As Dr Scally said: “You can’t turn it around in a year or two years.”

But without a compressive change in attitudes, women will still be left feeling like “lepers” because they speak up and join campaign groups like 221+.

Without a complete overhaul of approach, patients will never believe they are being treated as equals or as adults who have a right to be fully informed.

Without a widespread acceptance that those who have been through the system have valid and important points to raise, those campaigning for better services, including members in the Cervical Check Steering Committee, will continue to be treated as tokens around the table, rather than full participants.

In paying tribute to the late Ms Phelan, Dr Scally stressed that the more than 50 recommendations he made in relation to Cervical Check must be implemented both in “letter and spirit”.

While some professionals and officials in our healthcare system have of course embraced change and created a supportive and welcoming environment for their patients, others will have to be dragged out of a comfortable existence which is intolerant of those who ask questions.

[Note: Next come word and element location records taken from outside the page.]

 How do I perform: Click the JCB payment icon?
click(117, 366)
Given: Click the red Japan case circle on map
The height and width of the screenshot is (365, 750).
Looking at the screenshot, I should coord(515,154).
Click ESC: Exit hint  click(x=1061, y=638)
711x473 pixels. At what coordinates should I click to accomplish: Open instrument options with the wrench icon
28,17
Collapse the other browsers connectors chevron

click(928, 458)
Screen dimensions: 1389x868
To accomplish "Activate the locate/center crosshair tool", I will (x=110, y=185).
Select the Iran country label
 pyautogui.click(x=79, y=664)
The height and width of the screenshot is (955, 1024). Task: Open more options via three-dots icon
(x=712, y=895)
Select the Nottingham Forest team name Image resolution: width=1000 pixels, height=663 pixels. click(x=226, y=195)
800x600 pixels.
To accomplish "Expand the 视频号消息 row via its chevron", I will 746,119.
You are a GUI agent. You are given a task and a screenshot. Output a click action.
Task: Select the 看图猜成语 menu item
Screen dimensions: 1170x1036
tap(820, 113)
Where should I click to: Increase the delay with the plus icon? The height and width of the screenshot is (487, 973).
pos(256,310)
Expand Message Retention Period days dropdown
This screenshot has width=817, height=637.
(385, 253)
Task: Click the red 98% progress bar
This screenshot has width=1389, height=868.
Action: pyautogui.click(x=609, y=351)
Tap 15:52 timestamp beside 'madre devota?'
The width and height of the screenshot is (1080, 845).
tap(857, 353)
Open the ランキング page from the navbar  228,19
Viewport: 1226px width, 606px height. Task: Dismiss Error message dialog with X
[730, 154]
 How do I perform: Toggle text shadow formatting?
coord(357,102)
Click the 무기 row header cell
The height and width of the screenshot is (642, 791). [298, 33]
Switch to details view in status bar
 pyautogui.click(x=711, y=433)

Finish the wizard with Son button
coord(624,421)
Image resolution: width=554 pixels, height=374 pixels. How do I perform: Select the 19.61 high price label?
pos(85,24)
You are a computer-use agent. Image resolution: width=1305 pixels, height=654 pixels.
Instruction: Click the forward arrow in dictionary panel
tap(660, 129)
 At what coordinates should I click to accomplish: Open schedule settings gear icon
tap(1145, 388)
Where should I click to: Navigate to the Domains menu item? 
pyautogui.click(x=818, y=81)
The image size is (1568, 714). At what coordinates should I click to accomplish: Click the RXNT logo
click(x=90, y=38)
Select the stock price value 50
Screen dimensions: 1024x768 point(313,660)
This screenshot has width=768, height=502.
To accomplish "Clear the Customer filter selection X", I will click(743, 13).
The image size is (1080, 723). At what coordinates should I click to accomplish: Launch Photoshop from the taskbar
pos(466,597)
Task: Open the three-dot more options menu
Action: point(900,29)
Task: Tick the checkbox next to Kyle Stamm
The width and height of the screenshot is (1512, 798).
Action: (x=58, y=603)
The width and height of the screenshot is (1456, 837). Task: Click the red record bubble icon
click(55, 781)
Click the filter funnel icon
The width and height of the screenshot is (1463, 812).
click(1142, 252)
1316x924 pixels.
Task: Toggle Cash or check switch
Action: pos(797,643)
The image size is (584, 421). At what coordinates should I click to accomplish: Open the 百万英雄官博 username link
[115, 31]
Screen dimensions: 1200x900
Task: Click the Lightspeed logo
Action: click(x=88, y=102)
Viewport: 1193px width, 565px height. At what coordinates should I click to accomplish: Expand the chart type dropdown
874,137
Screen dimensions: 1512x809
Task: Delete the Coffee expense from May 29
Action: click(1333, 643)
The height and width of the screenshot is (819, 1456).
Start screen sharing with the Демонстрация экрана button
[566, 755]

We are dealing with a system made up of people, which in the words of Dr Scally was at times “obstructive and callous” to women and their families who had been in some cases delivered the worst possible news.

How can the culture change if those within the system don’t fully accept the mistakes of the past? Again this was a point raised by Dr Scally in his report.

“It is, my view, entirely reprehensible to claim that in the past Cervical Check is as good as any other cervical screening programme in the world. 

If you can’t bring yourself to acknowledge past failings, why would anyone trust you today?

In the Dáil, Taoiseach Micheál Martin admitted that “cultural change is required as well in terms of absolute disclosure and candour”, adding that there has been “historic resistance” to enshrining this in legislation.

We are all human, mistakes happen, no screening service can ever pick up all cancers. We can never expect any screening programme to be perfect.

But in a just and supportive society, those in authority would want to let patients know when something goes wrong.

“What we do know from elsewhere is that if you do these things, if you tell people the truth, if you say sorry when something goes wrong, and if you tell them that you’re doing to clear up the problem to make sure it doesn’t happen to anyone else, in that case, it’s much less likely that people will seek litigation — much less likely,” Dr Scally said.

But instead of an open-minded approach to open disclosure, we must legislate to force those in our healthcare system to reveal the truth to those they treat.

Campaigners and opposition TDs have already cited serious limitations in a proposed law to introduce mandatory open disclosure and have called on the Government to amend and improve the legislation and pass it before the end of the year.

Box-ticking exercises don’t result in real change.